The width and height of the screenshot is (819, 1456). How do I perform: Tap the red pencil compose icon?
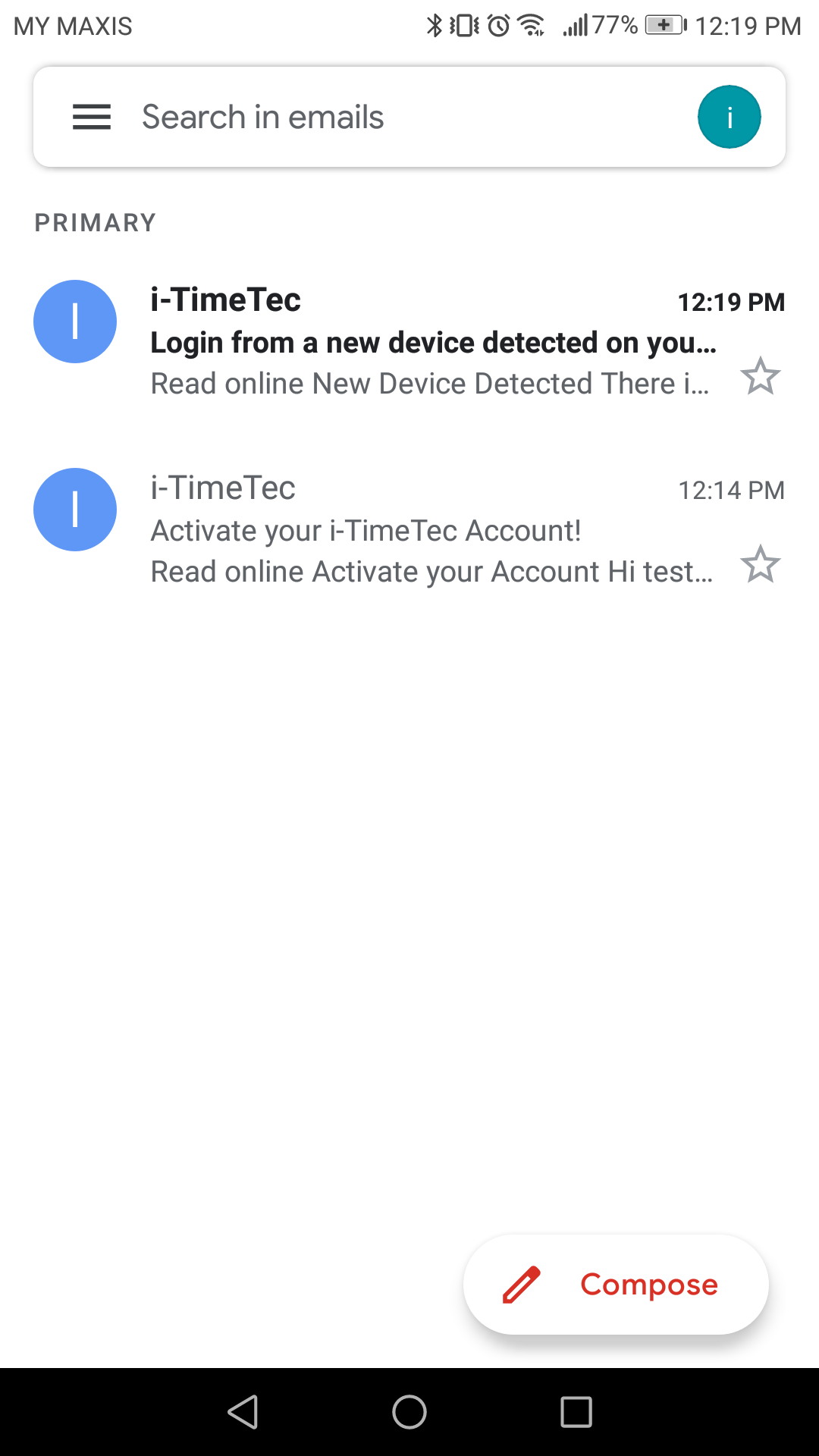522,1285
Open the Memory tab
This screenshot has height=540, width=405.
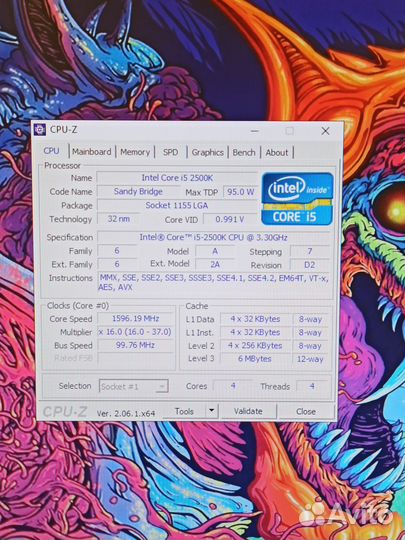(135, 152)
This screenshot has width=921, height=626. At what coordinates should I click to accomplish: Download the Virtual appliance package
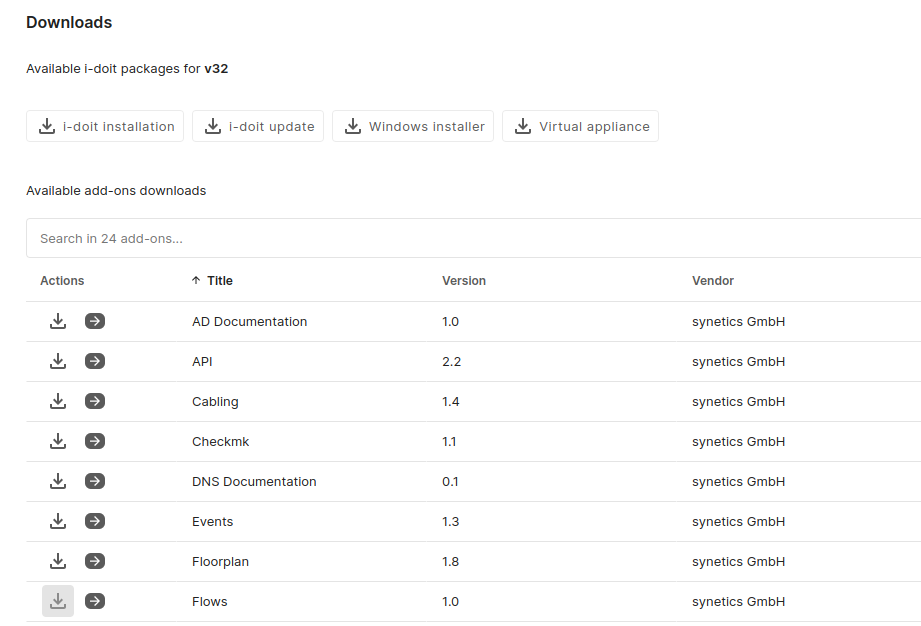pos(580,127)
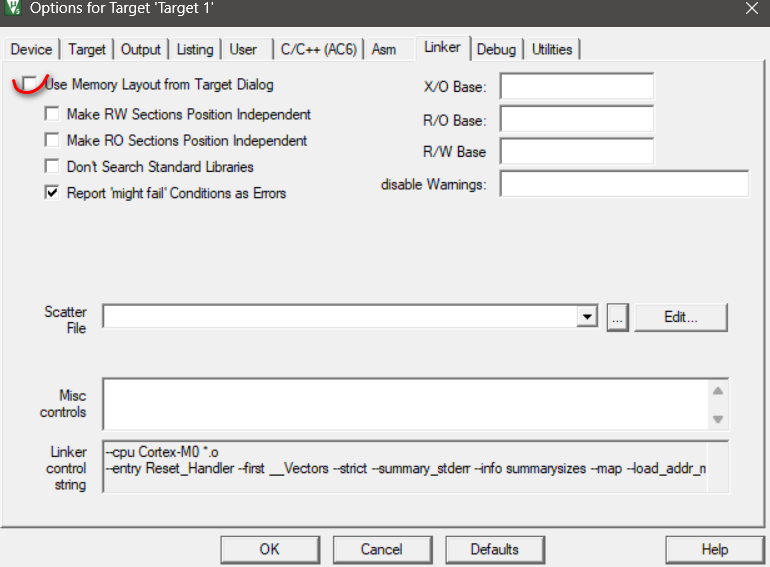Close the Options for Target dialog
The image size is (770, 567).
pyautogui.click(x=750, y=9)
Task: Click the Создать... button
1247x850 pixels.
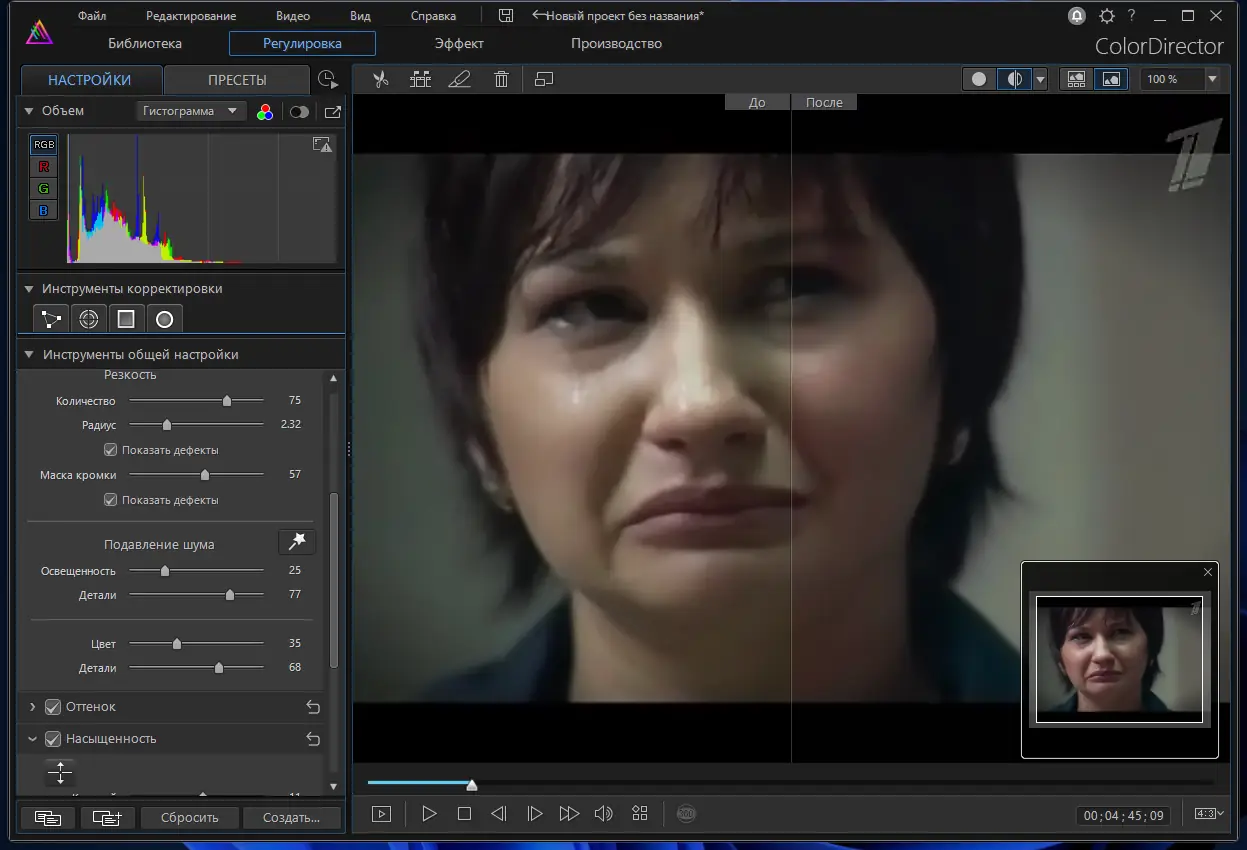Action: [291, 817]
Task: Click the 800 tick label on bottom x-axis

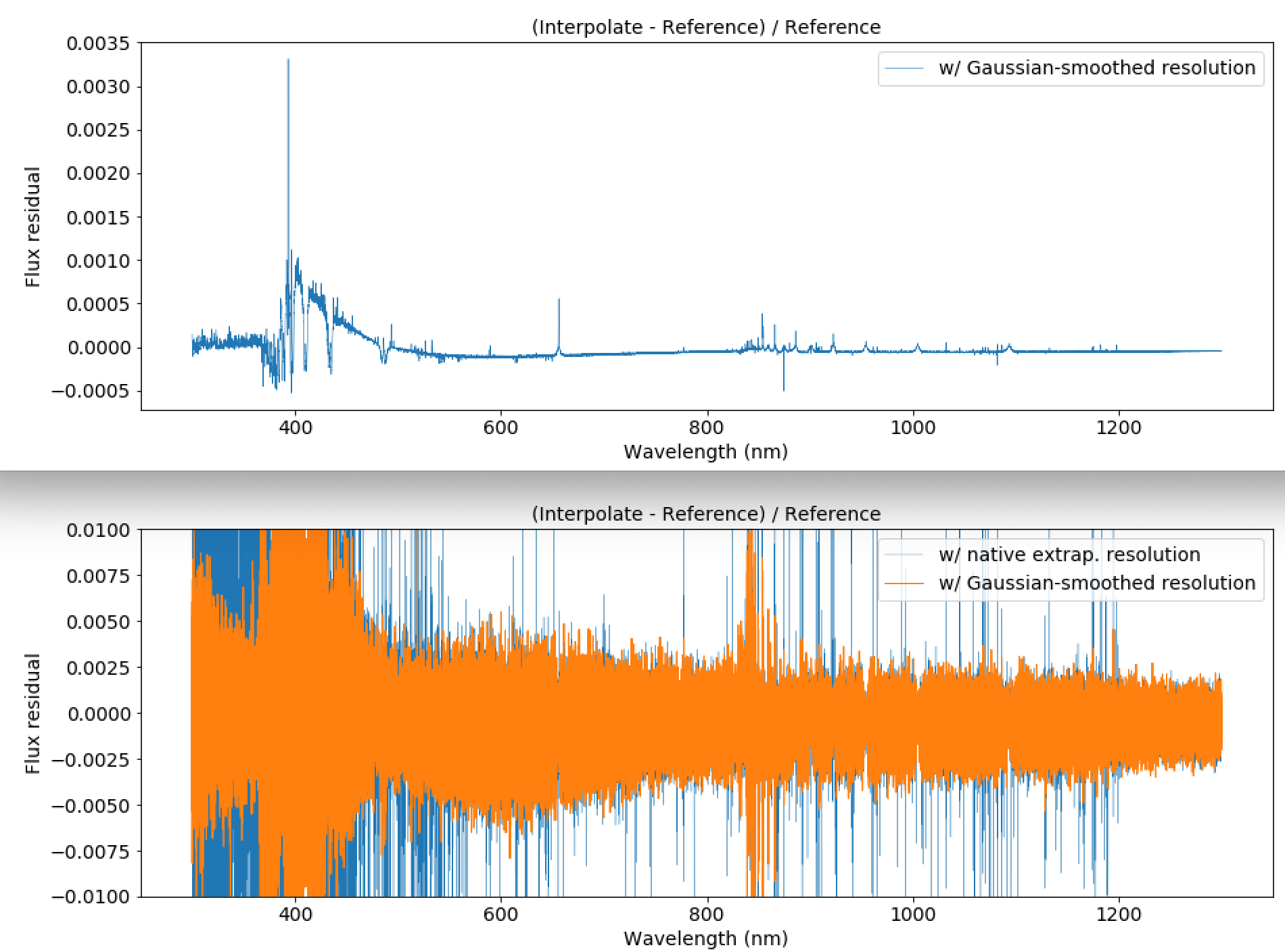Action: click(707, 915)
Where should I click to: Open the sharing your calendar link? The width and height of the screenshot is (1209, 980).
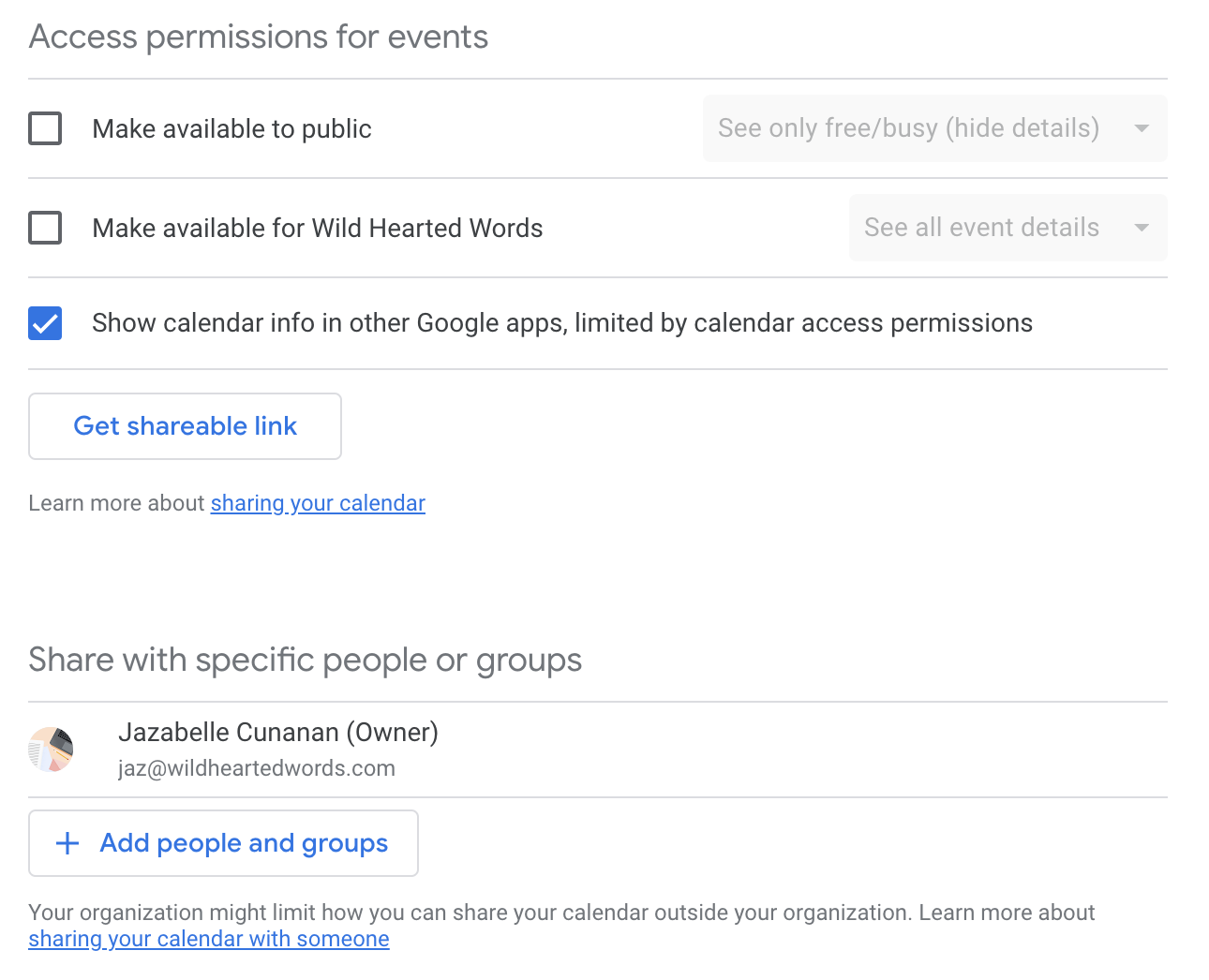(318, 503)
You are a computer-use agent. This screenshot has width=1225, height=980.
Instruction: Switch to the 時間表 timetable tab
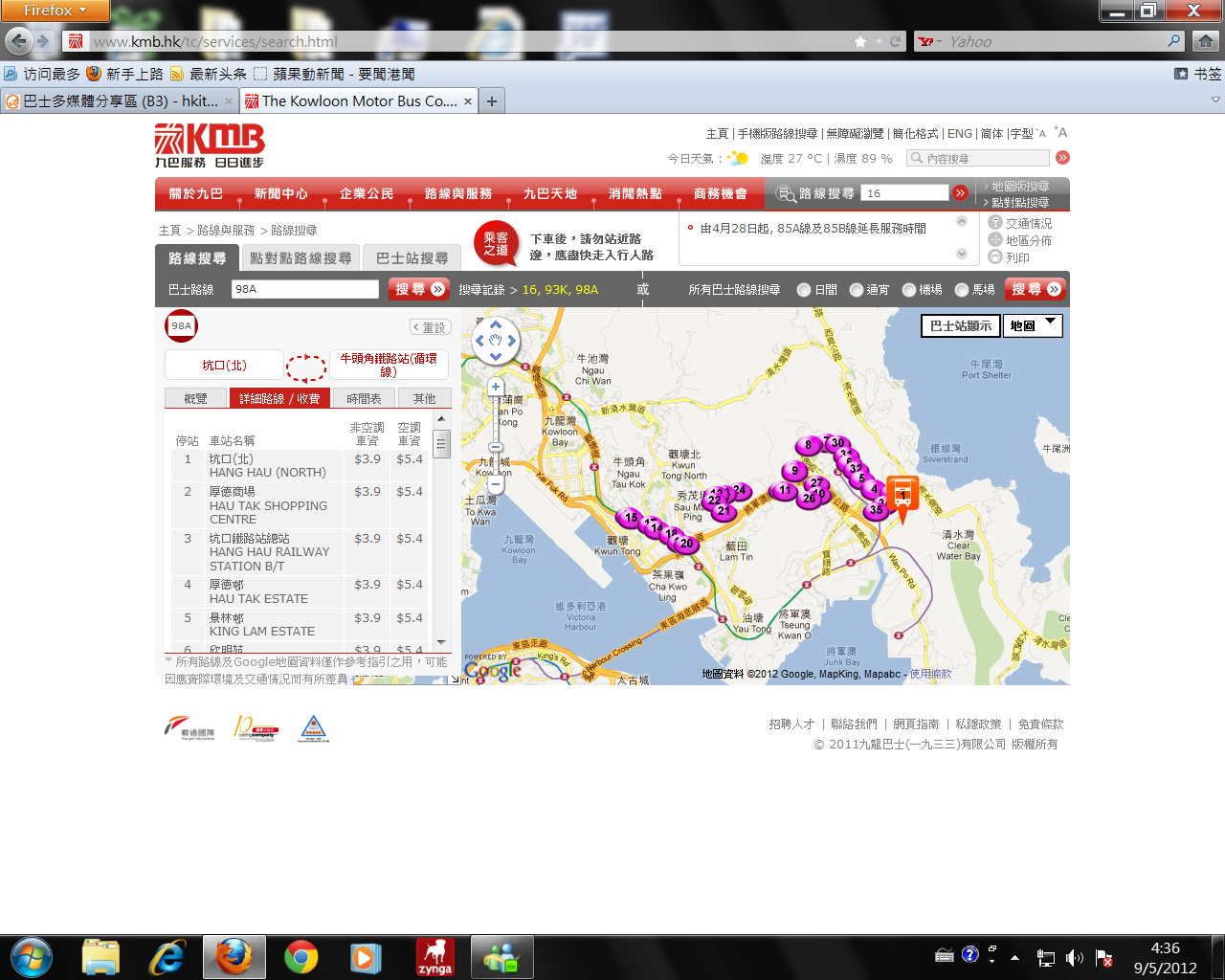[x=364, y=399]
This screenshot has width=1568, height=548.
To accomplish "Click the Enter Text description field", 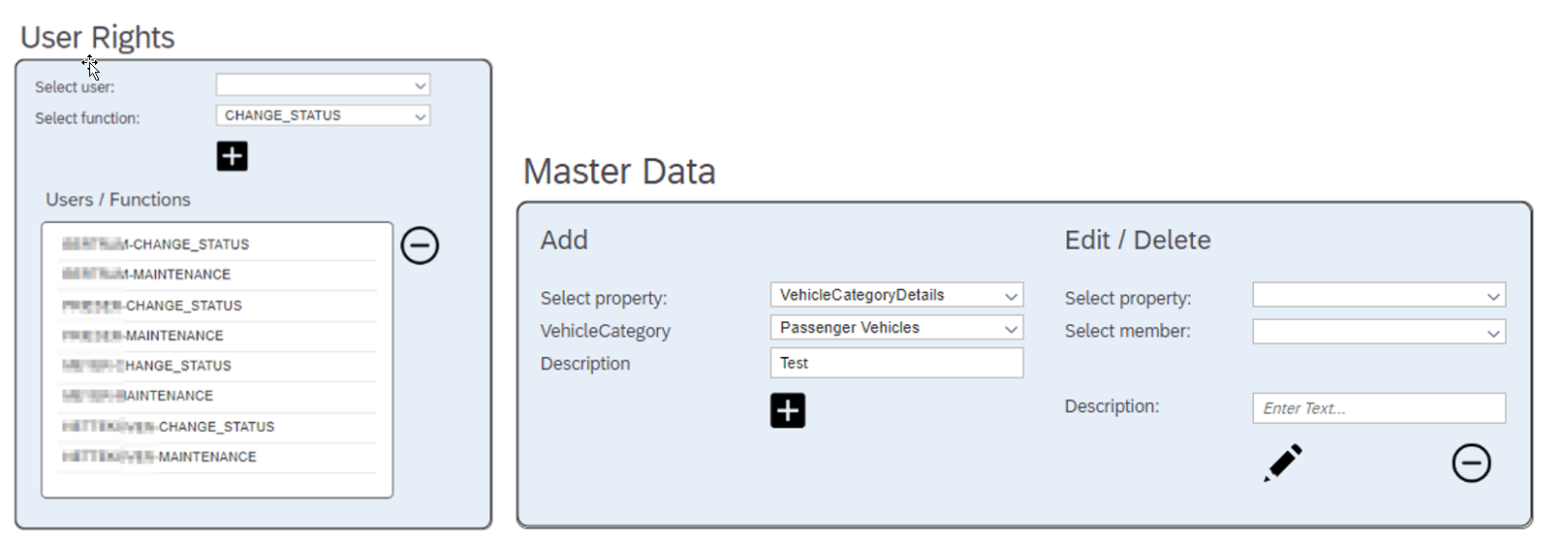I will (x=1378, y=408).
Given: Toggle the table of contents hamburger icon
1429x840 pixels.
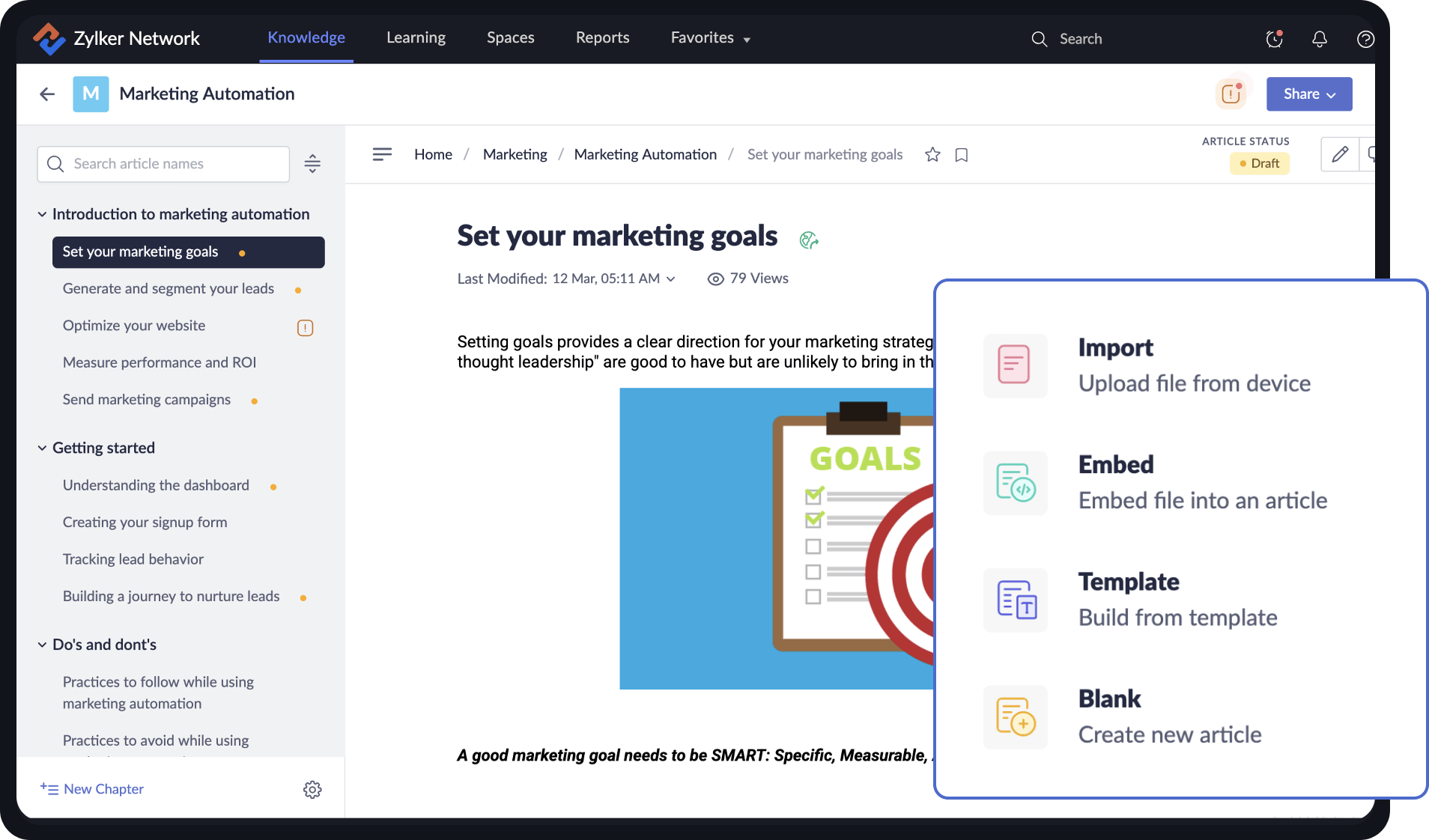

———

PROBLEM TO WORK ON » From the line that contains "Given: Toggle the" to the end of the material above, output every line exactly, both ends included, but leave out any pictures.

EXERCISE RESPONSE »
Given: Toggle the table of contents hamburger icon
1429x840 pixels.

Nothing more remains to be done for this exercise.